Gail Boudreaux: Well, thanks for the question, A.J. There’s a lot in there. And as you know, 2025, it’s a little early to opine on 2025, but I’d like to give you at least a little bit of color on how we’re thinking about some of the things that you mentioned. Let me start first with Star ratings. So because as we shared on the last we are intensely working. Medicare Advantage is a very important business for us, and we’re strategically committed to the long-term. And I will reiterate this year, we felt we took very prudent actions for a long-term sustainable business and feel good about our bid. So that positions us well for 2025 in particular. In terms of the Star ratings, again, a few things going on there. We shared on our last call that on the group business, we have a number of levers at our disposal that we are able to pull, and we’re still moving forward with that.

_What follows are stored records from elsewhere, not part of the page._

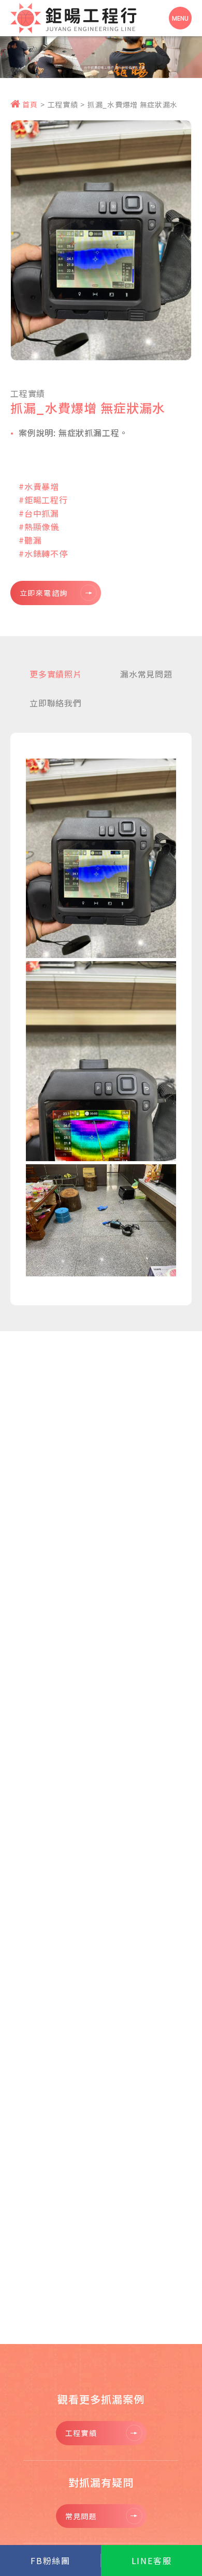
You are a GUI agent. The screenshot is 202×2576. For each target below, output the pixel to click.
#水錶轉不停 (43, 553)
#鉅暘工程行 (43, 499)
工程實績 (63, 104)
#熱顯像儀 (39, 526)
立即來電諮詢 (43, 593)
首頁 (29, 104)
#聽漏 (30, 540)
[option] (101, 54)
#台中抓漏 (39, 513)
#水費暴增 (39, 486)
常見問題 (81, 2516)
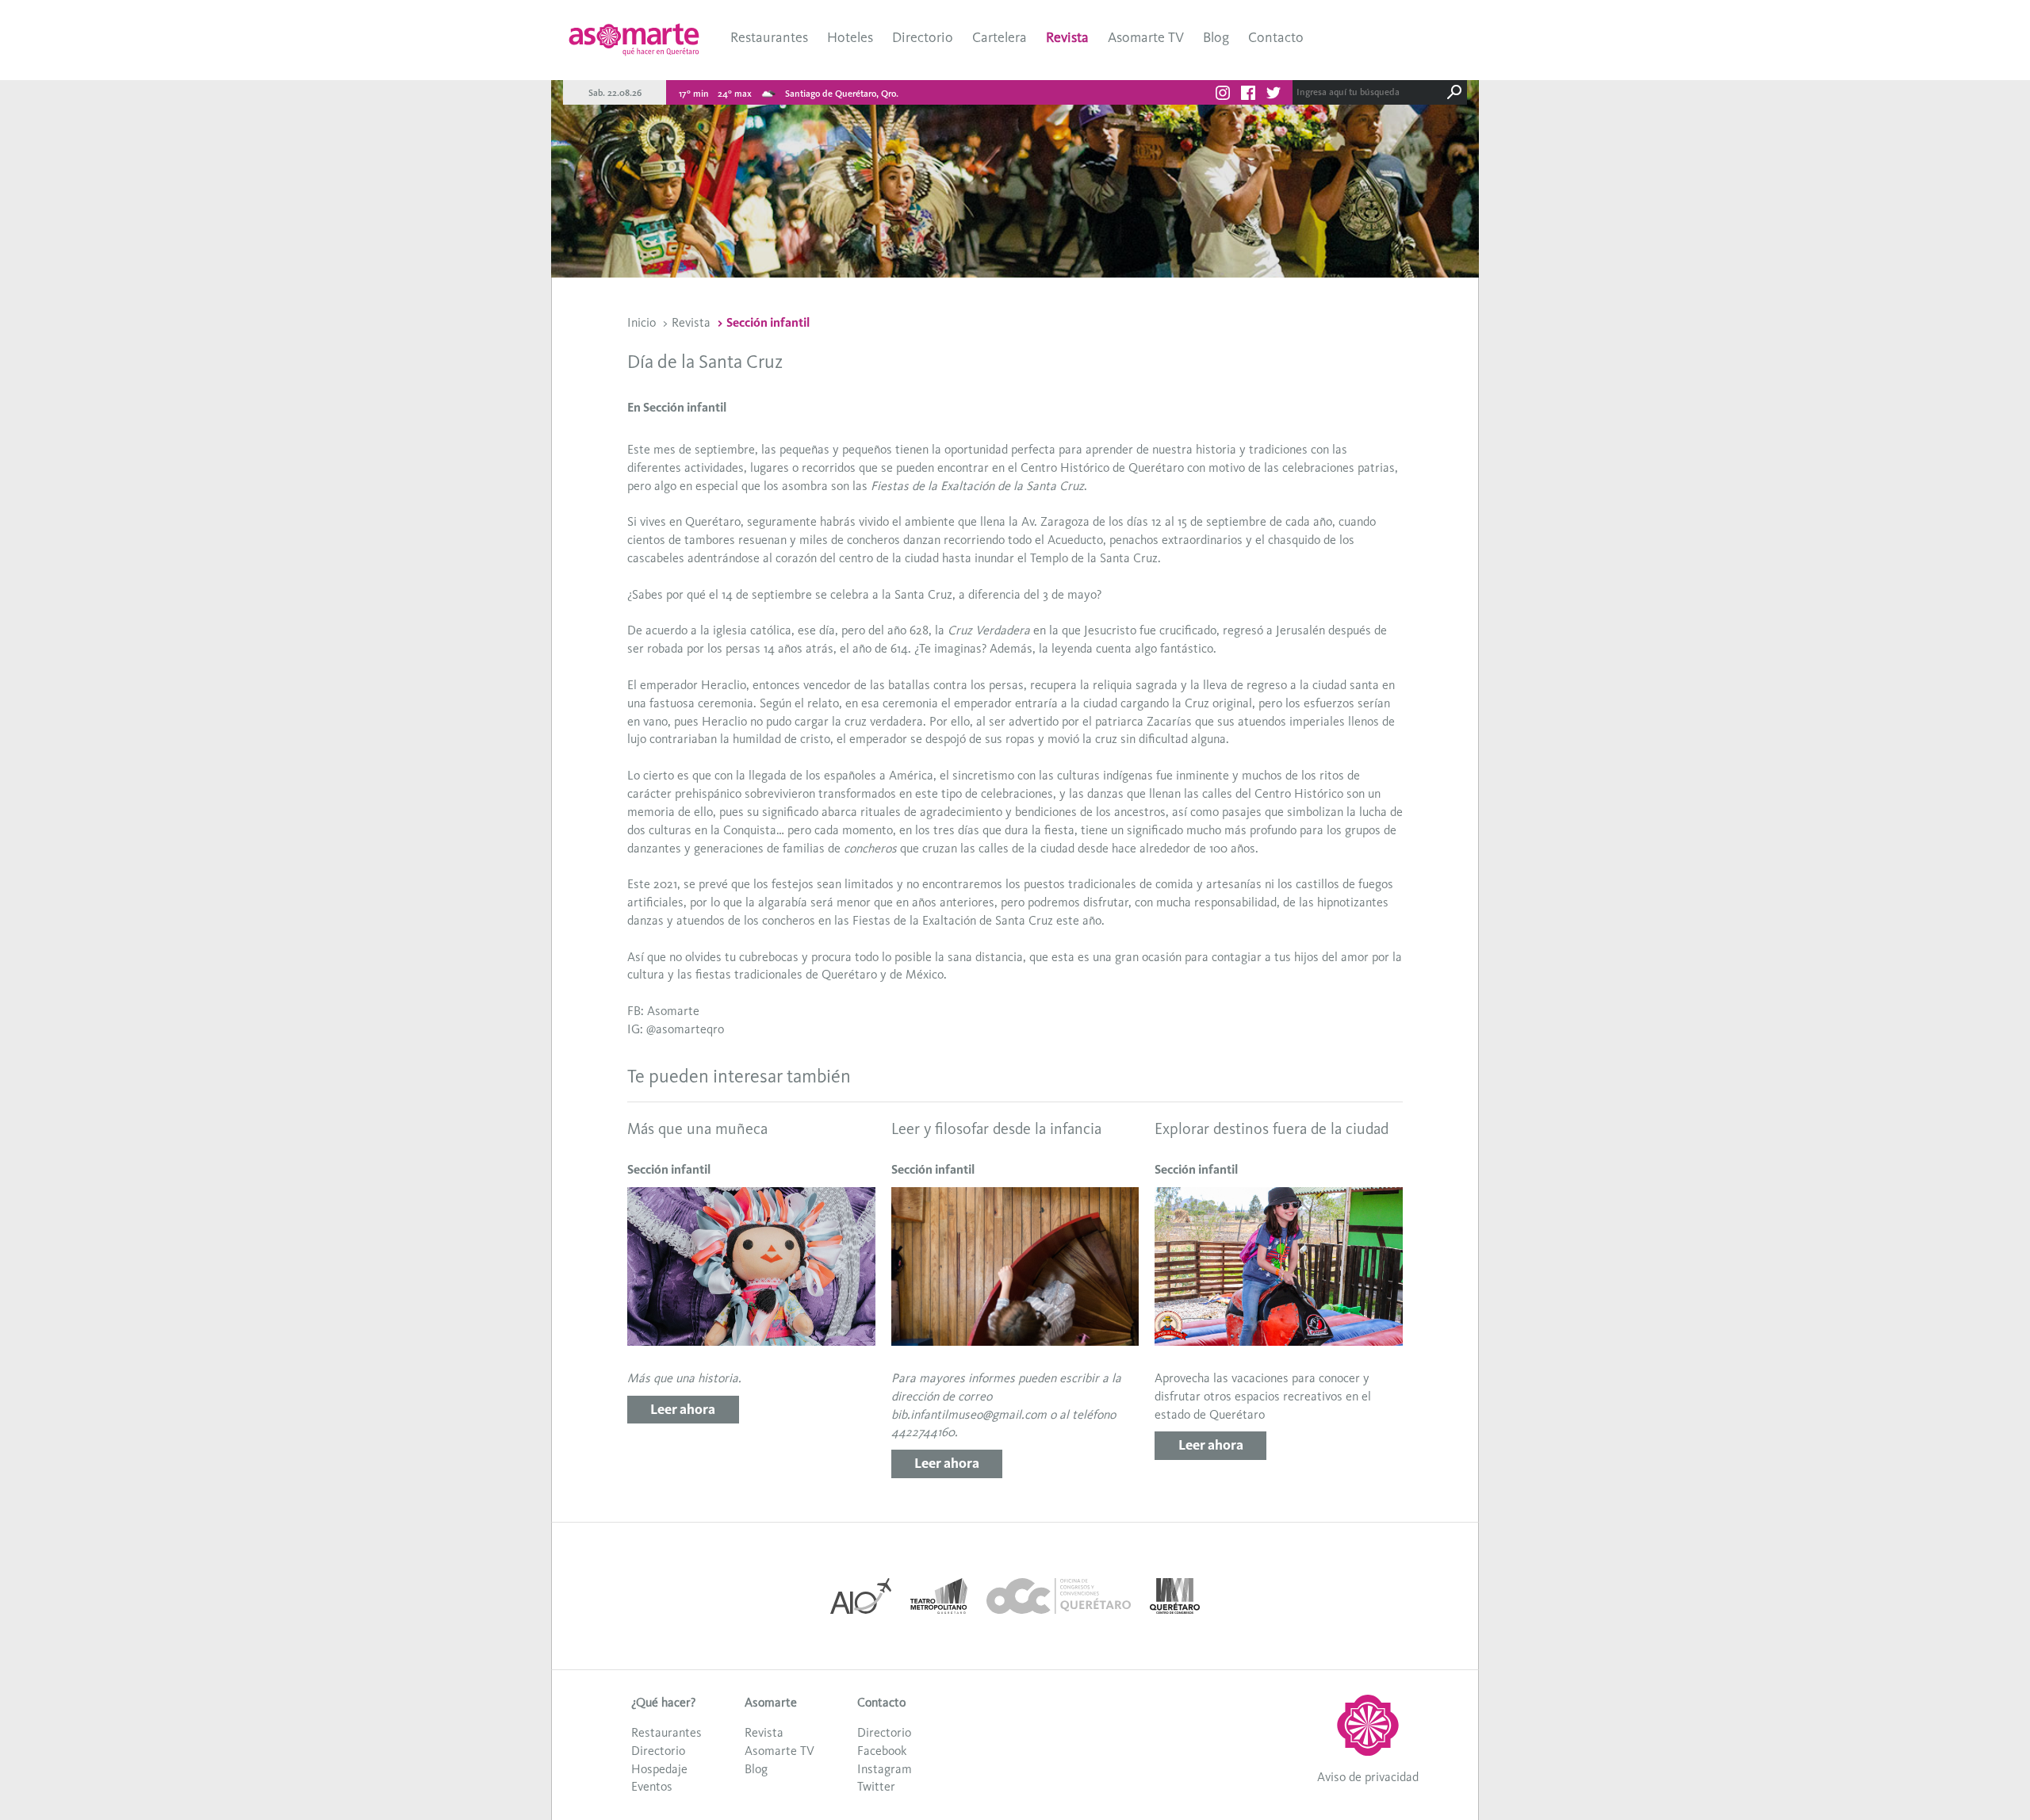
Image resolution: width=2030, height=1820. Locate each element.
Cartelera (999, 37)
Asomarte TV (1146, 37)
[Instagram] (1223, 95)
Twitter (876, 1786)
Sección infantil (768, 322)
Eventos (651, 1786)
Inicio (641, 322)
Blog (1216, 37)
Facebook (881, 1750)
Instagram (884, 1768)
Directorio (922, 37)
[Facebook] (1248, 95)
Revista (1067, 37)
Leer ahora (682, 1409)
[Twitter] (1273, 95)
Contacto (1276, 37)
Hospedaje (659, 1768)
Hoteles (850, 37)
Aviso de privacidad (1368, 1776)
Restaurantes (769, 37)
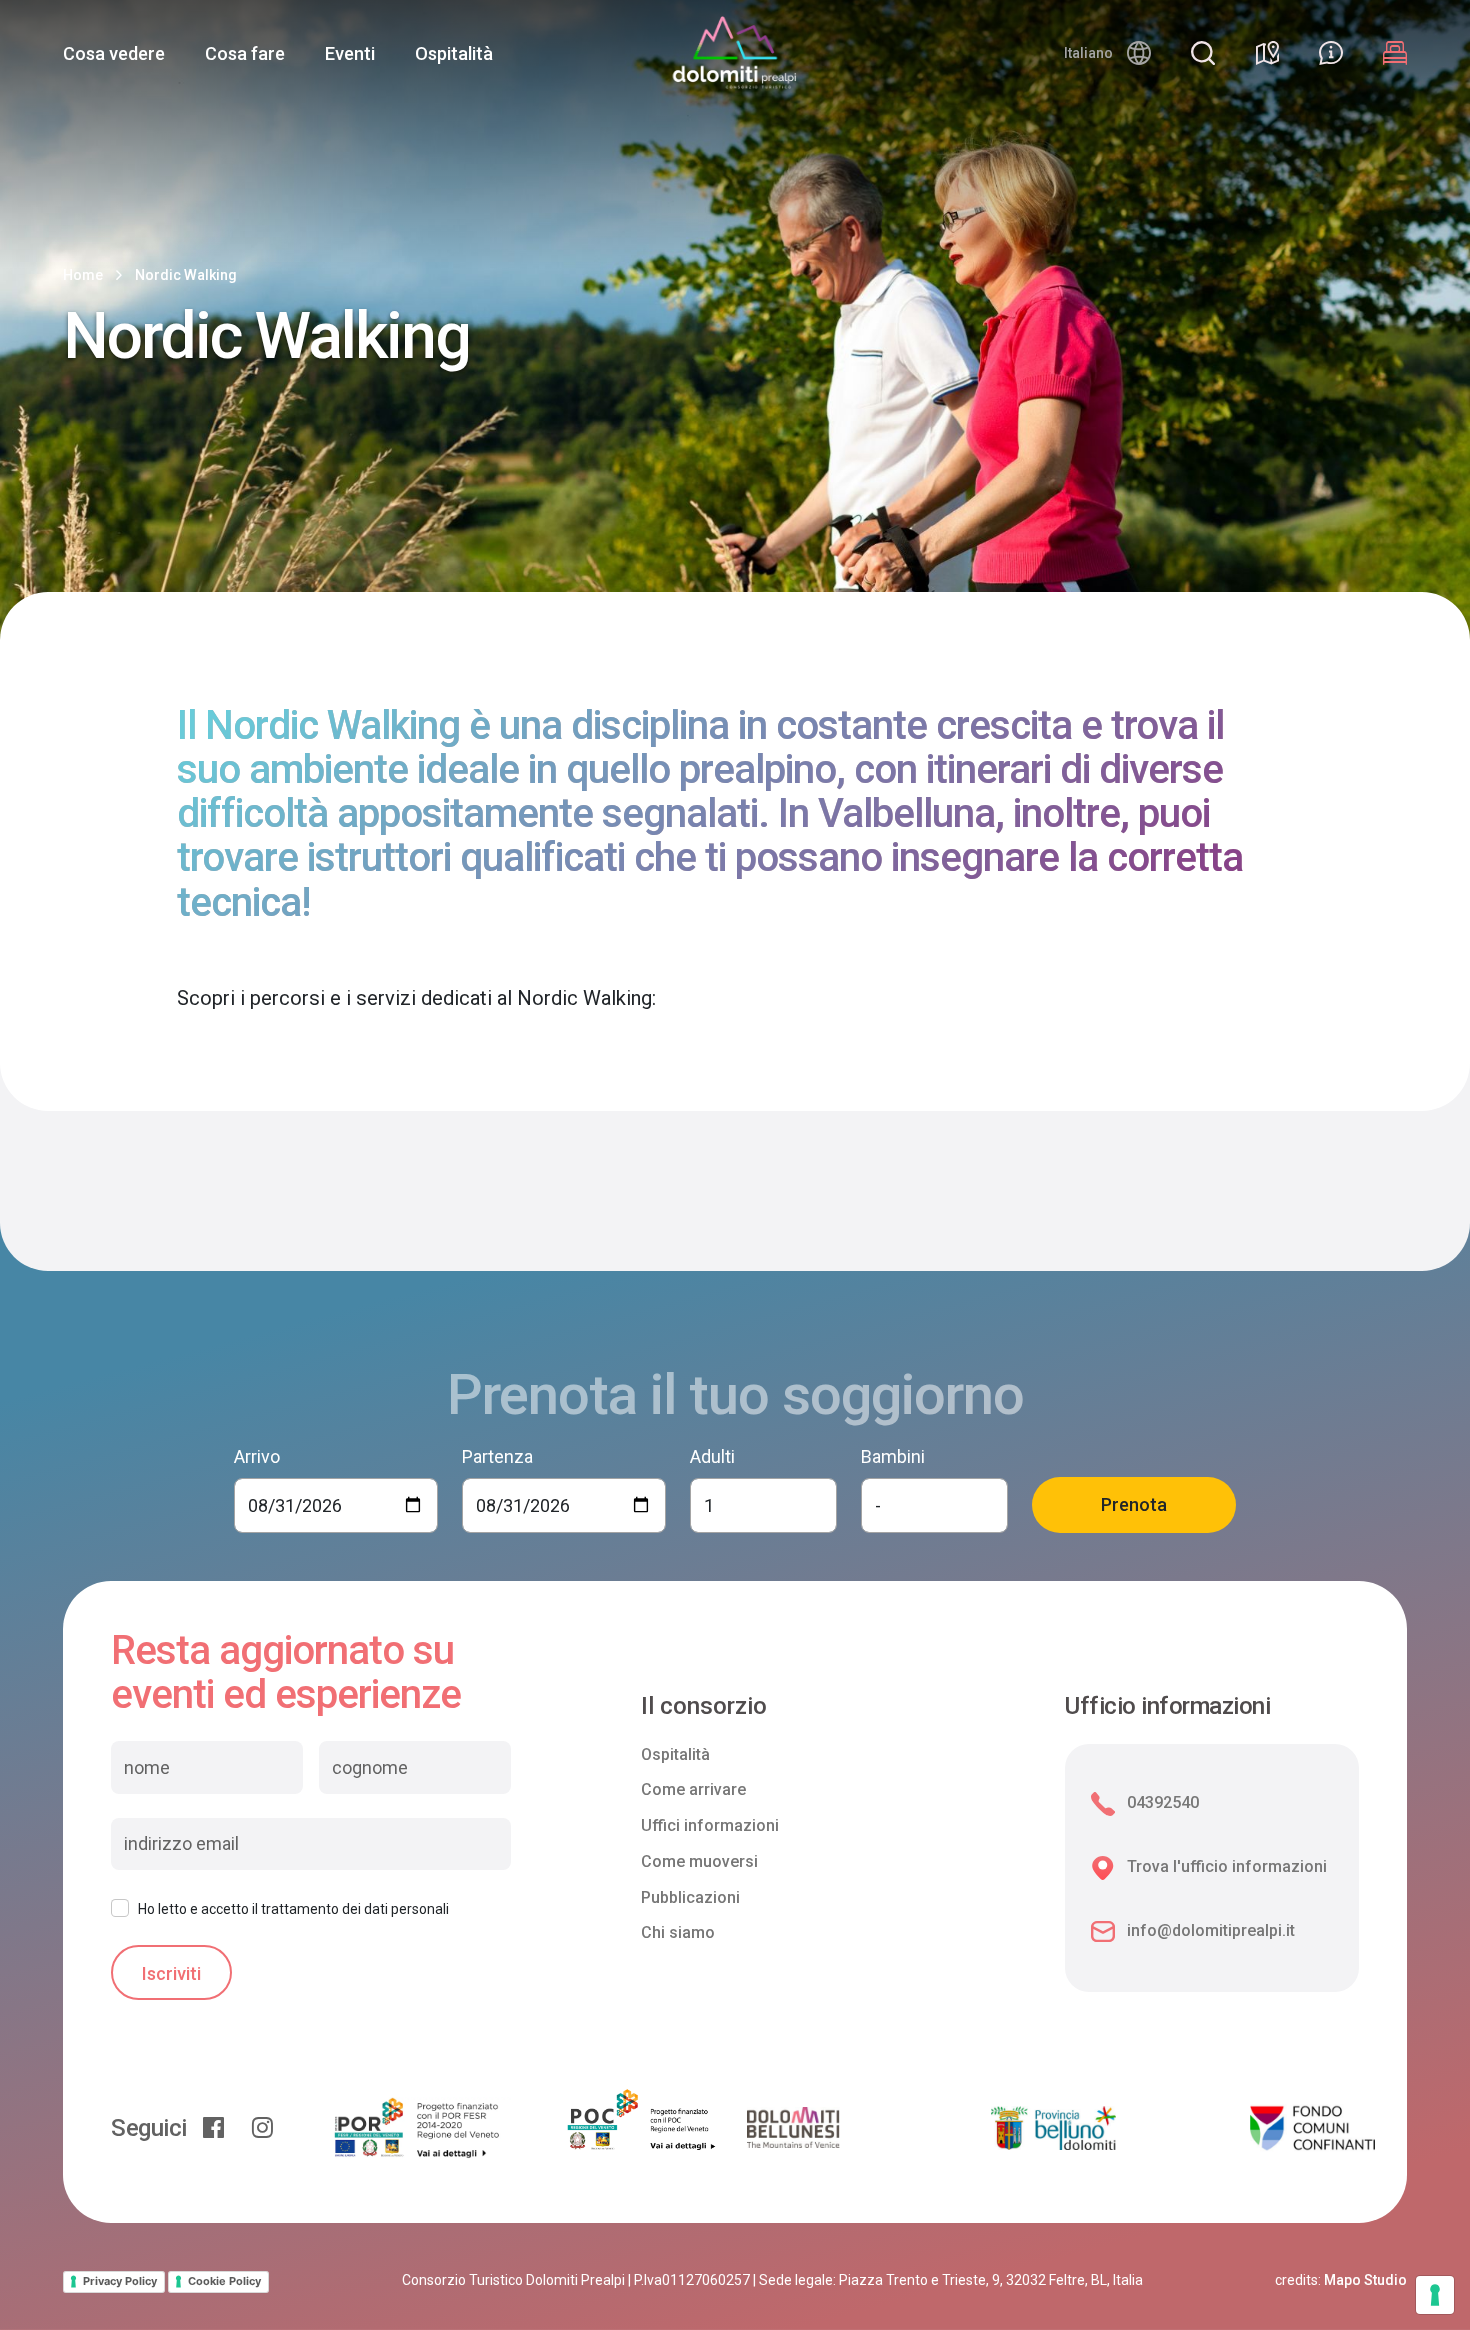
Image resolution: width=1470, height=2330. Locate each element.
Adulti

And then in terms of overall Star ratings, we do think that, that’s going to be a multiyear initiative. But I wanted to share, as I shared on my early remarks that we have invested at the last part of the year, and we were investing actually prior to even the announcement, we have been successful at moving all of our business into our Health Advocate model, and we do know that we’re seeing some early signs. We don’t know where the points are going to come out, but we do feel good about the investments we’re making. And again, we feel really good about where our bids have come out. Broader, let me take a little bit step further back because I think your question around 2025 is broader than just Medicare Advantage and Stars. As I think about 2025 again, not giving guidance on 2025, but we do expect to accelerate growth in 2025 and we’ve talked quite a bit in recent calls about our flywheel for growth, which is in our improvement in both the health benefits business and our Carelon segment.

We anticipate that our health benefits business is going to continue to grow in 2025 after a reset year in 2024. We should see an accelerated impact to that growth, which will drive revenue for Carelon. And then Carelon also has been independently scaling its multiple new capabilities, and we’ll share, I assume even more of those on the call today. And then finally, as you know, we took some actions at the end of last year around our disciplined operating cost efficiencies, and we expect to see even greater benefits from those as we digitize and use AI in our investments. So honestly, I think we feel that we’ve positioned our business very prudently and that the balance and resilience of our enterprise and our earnings power of our health benefits in Carelon together gives us a lot of confidence in our ability to achieve our long-term targets.

So just a little bit more color on where we are. Thank you very much for the question. Next question please.

Operator: Next, we’ll go to the line of Kevin Fischbeck from Bank of America. Please go ahead.

Kevin Fischbeck: Great. Thanks. I guess I wanted to ask about the MLR guidance for 2024. It sounds like you guys are expecting margin improvement in MA, your repositioning commercial and Medicaid is dropping pretty meaningfully. But why is MLR only flat? I would think that we’d be seeing MLR improvement? Is there some offset in there?

Mark Kaye: Good morning and thank you very much for the question. Maybe let me start with the 2023, just to set the context here. So 2023 benefit expense ratio end of the year slightly better than our initial expectations at that 87%. And just to remind you, that represented the 60 basis point improvement year-over-year as well as falling in the lower half of our initial 2023 guidance range. As it relates to 2024, we are guiding to a flat benefit expense ratio of 87%, plus/minus 50 basis points. And our outlook here reflects a consistent approach to reserves and a prudent thought process around utilization, given the dynamic operating environment, especially for our government businesses. If I take a deeper look at the underlying businesses themselves, the health benefit expense ratio reflects that intentional management action we’re taking in commercial.

It will continue on through into 2024 around the disciplined underwriting practices and part of our margin recovery efforts. And then certainly, on the Medicare the advantage side, continued appropriate expectations around utilization and Medicare — medical cost trends.